Your goal:
Find all lines in the records that include the word "agent", and copy them out.

Records drawn from a dataset:
━━━━━━━━━━
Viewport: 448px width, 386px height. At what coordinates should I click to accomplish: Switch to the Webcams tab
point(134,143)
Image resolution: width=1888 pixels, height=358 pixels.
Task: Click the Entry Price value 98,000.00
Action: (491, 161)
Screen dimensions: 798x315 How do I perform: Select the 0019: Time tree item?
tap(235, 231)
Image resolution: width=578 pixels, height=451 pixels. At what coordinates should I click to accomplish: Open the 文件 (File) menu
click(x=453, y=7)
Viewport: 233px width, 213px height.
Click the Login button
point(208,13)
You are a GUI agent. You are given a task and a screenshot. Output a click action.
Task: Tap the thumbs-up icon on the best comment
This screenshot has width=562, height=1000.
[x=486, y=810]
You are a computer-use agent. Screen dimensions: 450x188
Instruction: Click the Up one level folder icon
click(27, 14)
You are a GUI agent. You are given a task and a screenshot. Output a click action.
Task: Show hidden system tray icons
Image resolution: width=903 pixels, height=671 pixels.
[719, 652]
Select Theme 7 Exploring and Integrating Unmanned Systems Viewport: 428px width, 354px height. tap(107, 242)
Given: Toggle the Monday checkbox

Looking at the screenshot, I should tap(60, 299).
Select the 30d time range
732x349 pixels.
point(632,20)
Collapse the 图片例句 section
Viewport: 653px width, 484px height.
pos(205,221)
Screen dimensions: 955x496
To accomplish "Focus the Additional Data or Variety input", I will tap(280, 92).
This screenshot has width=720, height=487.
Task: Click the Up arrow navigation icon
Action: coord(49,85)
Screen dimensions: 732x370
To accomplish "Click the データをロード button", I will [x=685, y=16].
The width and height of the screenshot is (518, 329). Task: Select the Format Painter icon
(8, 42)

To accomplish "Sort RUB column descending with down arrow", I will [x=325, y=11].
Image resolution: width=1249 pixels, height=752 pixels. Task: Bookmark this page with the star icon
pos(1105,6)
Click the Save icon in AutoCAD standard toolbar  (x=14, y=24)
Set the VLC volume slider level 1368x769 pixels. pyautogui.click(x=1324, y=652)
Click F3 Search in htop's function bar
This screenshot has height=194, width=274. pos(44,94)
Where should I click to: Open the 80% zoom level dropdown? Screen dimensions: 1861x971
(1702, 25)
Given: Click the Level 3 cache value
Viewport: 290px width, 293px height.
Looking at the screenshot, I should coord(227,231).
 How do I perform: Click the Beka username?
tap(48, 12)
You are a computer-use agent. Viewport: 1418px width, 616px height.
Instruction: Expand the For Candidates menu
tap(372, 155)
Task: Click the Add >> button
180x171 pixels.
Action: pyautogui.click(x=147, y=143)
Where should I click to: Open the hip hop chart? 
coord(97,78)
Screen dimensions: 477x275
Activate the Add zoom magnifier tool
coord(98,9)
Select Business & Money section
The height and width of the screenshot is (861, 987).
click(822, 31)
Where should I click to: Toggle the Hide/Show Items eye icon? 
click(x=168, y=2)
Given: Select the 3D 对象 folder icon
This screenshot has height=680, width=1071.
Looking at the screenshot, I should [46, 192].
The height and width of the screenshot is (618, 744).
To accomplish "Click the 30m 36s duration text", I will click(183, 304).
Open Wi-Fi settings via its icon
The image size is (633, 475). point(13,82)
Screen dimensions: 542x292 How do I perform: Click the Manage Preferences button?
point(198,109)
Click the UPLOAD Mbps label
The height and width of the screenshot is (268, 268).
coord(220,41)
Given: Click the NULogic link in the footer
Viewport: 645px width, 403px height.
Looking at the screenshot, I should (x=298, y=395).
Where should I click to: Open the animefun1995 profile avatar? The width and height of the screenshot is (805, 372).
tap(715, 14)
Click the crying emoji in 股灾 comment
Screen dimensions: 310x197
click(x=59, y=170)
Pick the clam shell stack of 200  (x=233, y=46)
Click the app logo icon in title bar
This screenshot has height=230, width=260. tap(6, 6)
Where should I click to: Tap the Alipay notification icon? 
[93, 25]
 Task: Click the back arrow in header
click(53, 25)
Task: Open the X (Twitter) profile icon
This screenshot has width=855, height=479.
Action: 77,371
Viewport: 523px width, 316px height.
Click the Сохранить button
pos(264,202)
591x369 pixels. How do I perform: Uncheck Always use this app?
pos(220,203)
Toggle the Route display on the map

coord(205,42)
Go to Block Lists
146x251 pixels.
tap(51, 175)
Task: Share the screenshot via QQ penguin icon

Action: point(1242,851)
━━━━━━━━━━
Your solution:
You are a GUI agent. You are given a task and a screenshot. Output a click action.
You are a computer-use agent. Screen dimensions: 450x188
You are a GUI agent. You are given a task and a screenshot. Output a click action.
You are a computer-use agent. Viewport: 1418px width, 616px height.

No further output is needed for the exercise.